## Source material

⁂

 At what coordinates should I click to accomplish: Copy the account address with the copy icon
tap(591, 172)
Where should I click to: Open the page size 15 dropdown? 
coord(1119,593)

⁂

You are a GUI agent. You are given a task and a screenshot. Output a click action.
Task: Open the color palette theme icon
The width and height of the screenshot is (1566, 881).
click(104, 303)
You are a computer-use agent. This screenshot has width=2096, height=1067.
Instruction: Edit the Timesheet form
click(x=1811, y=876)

⁂

## How to complete this task
Retrieve all lines from the data that contain the string "agent".

## Response to this exercise
You are a GUI agent. You are given a task and a screenshot. Output a click action.
You are a computer-use agent. This screenshot has width=2096, height=1067.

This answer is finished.